**WHAT IS ASKED:** Pick up the forum post about touring the new house right after its last sentence and keep writing it.

**DOCUMENT TEXT:**
# Tour our new house - we're loving it



## Me&2Girls (May 11, 2007)

I finally got the photos of our new house uploaded into a slide show for you to watch *here*. I tried all day to get YouTube to upload it but the program is in beta and it just wouldn't work. :frusty: We are just loving it here - we're finally in a neighborhood with kids on the same block and the girls are having a great time making friends. Elaine came up with the idea of putting the girls' play room in the garage since I only need a space for one car. I'm just thrilled to not have their toys strewn all over and they've nicknamed it their "club house". This is smaller than our old house but so much easier to keep clean. I'd confused the square footage with another house that I'd seen. My furniture looks so scruffy in comparison to the freshly painted walls that I didn't want to move it in. Once we're settled I'll update the thread with those photos.

When I arrived Saturday, the Capital Havanese Club had put a welcome sign on the door, so the tears flowed. Aren't Hav owners are the best?









MeMe and Buddy love having room to run in a landscaped backyard. They are matted and dirty since I've neglected them this past week, but hope to get them combed and bathed today.

**STORED DATA:**
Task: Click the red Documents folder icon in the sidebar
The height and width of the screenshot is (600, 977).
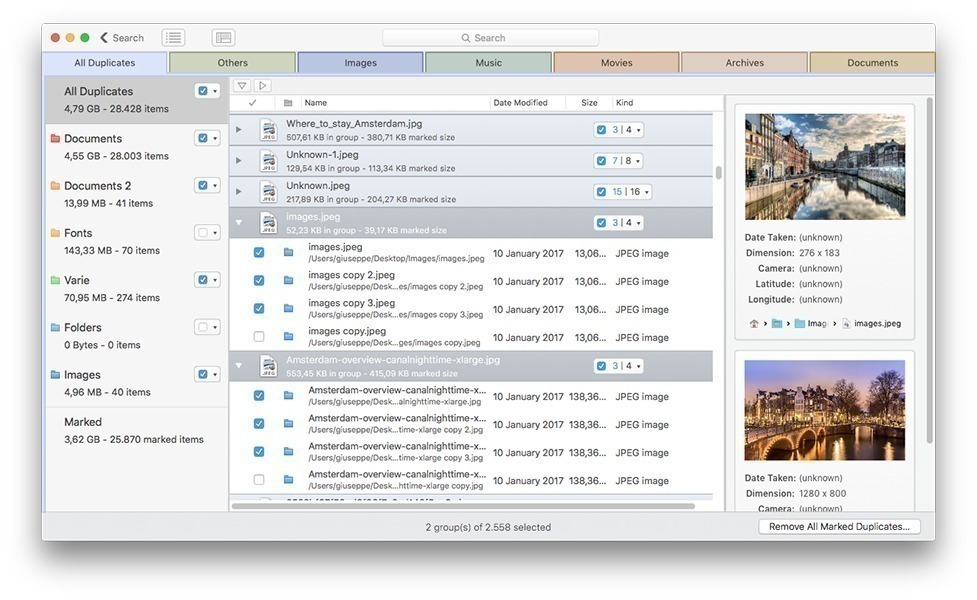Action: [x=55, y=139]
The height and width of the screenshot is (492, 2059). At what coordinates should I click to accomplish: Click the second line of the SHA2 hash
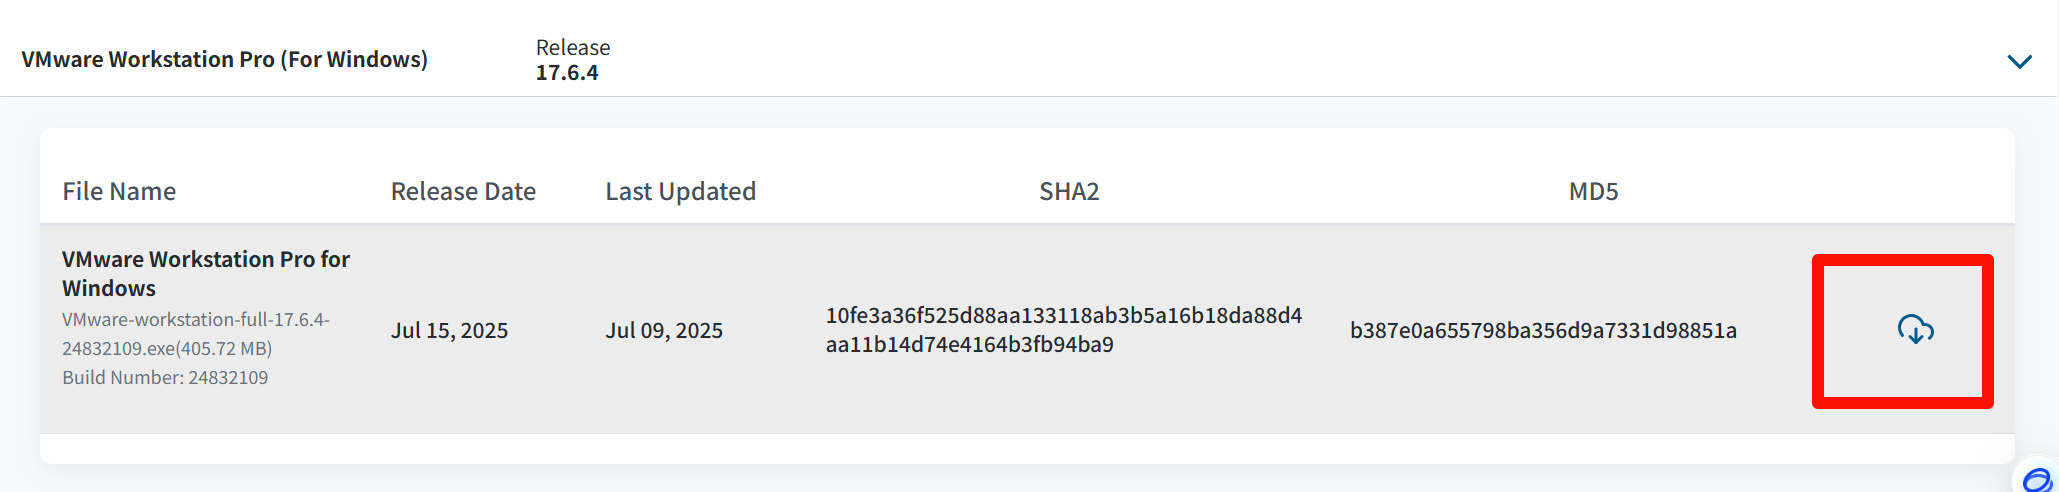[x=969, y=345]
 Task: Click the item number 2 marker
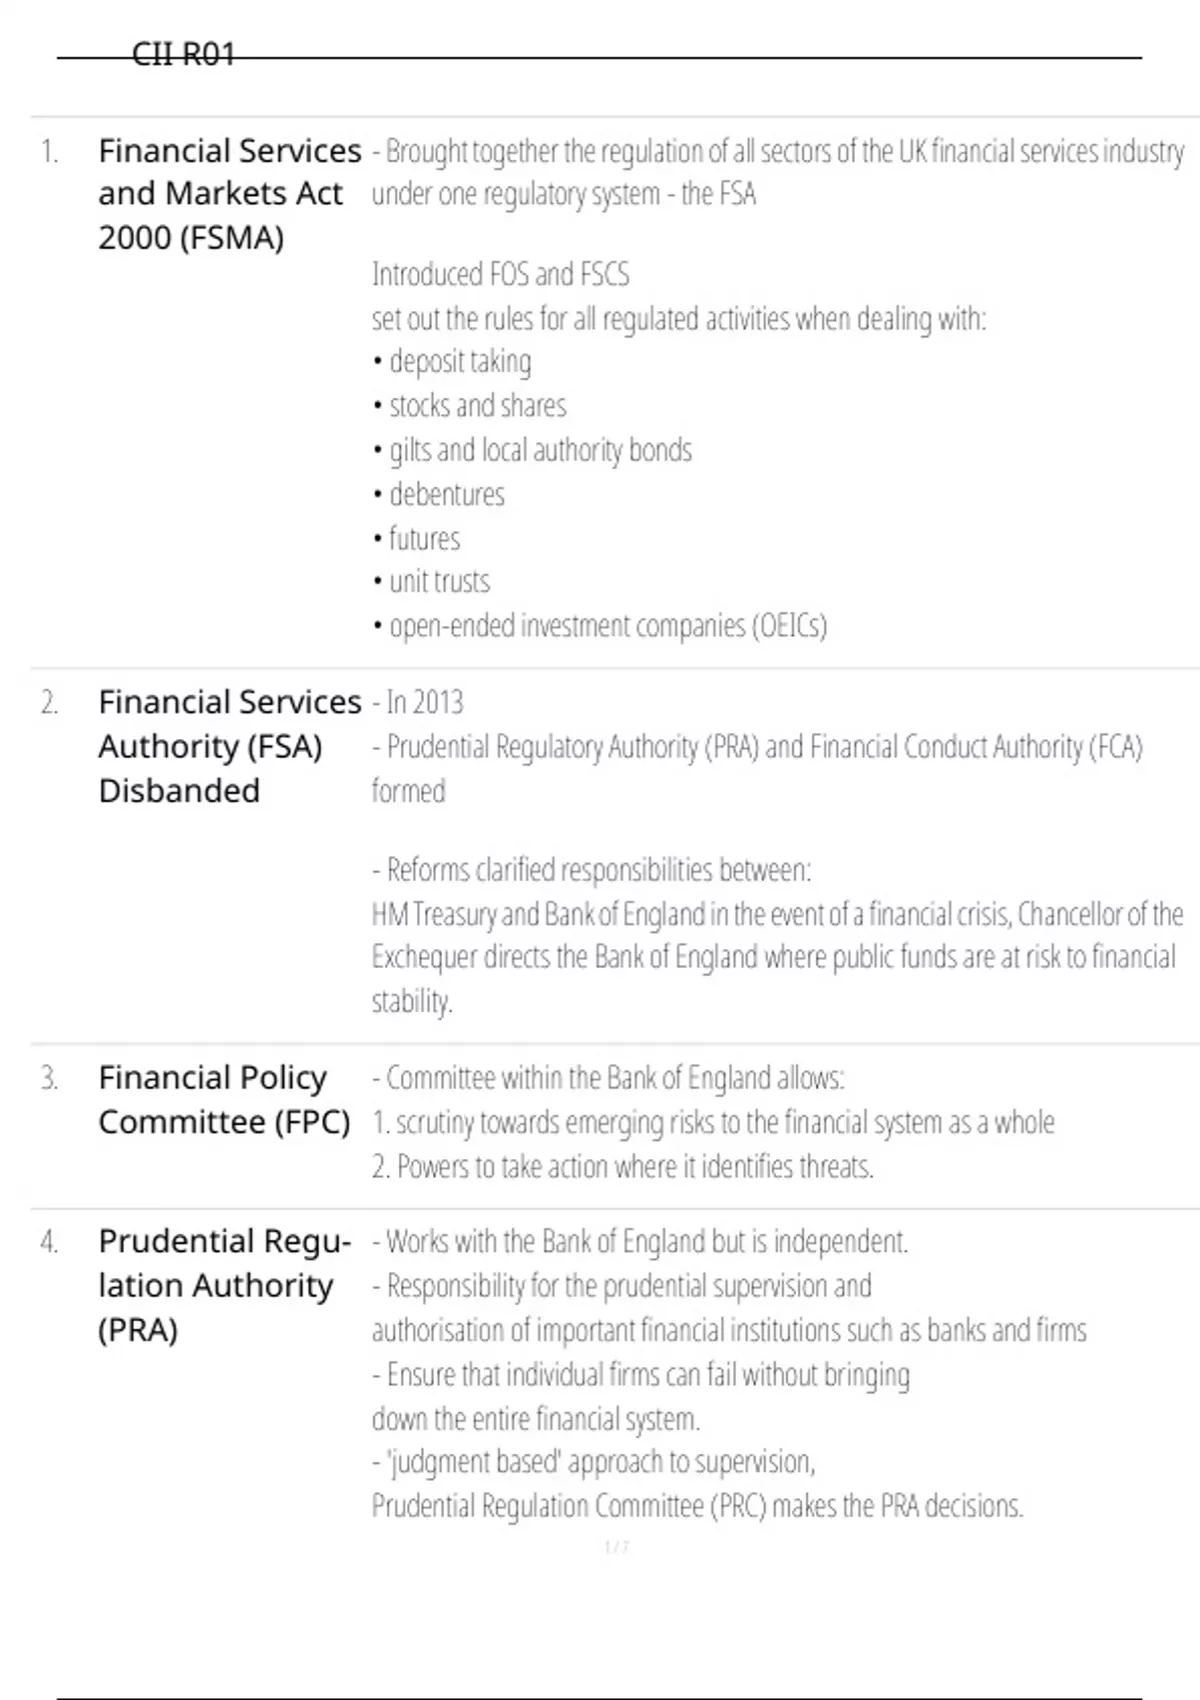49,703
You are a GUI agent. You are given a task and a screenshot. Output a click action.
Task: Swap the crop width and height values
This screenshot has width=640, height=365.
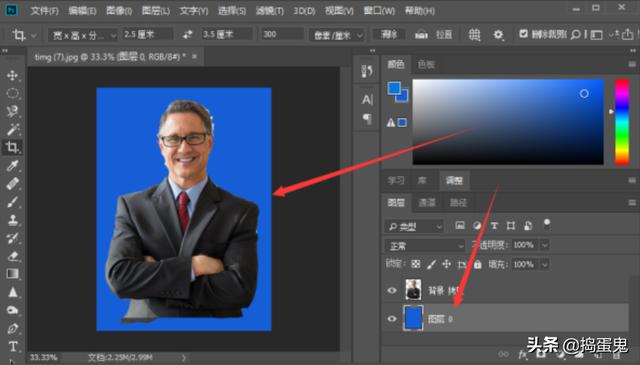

**REPLY:**
Here are just a few shots for those of you who don't want to see the whole house.










And yes, the kitchen is green, but it's not half as bright as the photos - it's sort of a muted moss or avocado green and looks okay with the hardwood floors and oak cabinets. Someone suggested that I put Havanese stained glass windows in the dining room wall cut outs. Wouldn't that be awesome?










The master bedroom is painted a cappuccino with with whipped cream trim. And it's very pretty.









And finally, the living room again - it's got 17 foot ceilings in some places.

When the girls' grandparents brought them up to the house on Sunday, they were sporting cute new haircuts, so I wanted to show you the before and afters. Oh, and I've got to change my signature location.


----------



## Tritia (Nov 17, 2007)

You girls are striking! And I love the new cuts 

Your house looks lovely, as well. I'm a HUGE fan of a bright green kitchen. It's probably what I'd have done in this house, had I not had an open floor plan.


----------



## pjewel (Apr 11, 2007)

Lisa,

The girls look great and the house, based on the photos in your post looks wonderful. I love all the colors. The link didn't work for me. It took me to a sign in page. I'd love to see the rest of the house. It would be a busman's holiday for me.


----------



## ama0722 (Nov 28, 2006)

Lisa- wow! While you were scared to move this sounds great and the house looks amazing. I am going to use your happy ending to motivate my new beginnings!

And the haircuts are adorable!


----------



## Havtahava (Aug 20, 2006)

The house looks great, Lisa! I'm very impressed with the new place.

And of course, the girls look adorable. I bet it is quite the climate change for all of you moving from the nice cool peninsula up to the hot area up there. The shorter cuts should help them. Did you cut yours too?


----------



## mintchip (Apr 19, 2007)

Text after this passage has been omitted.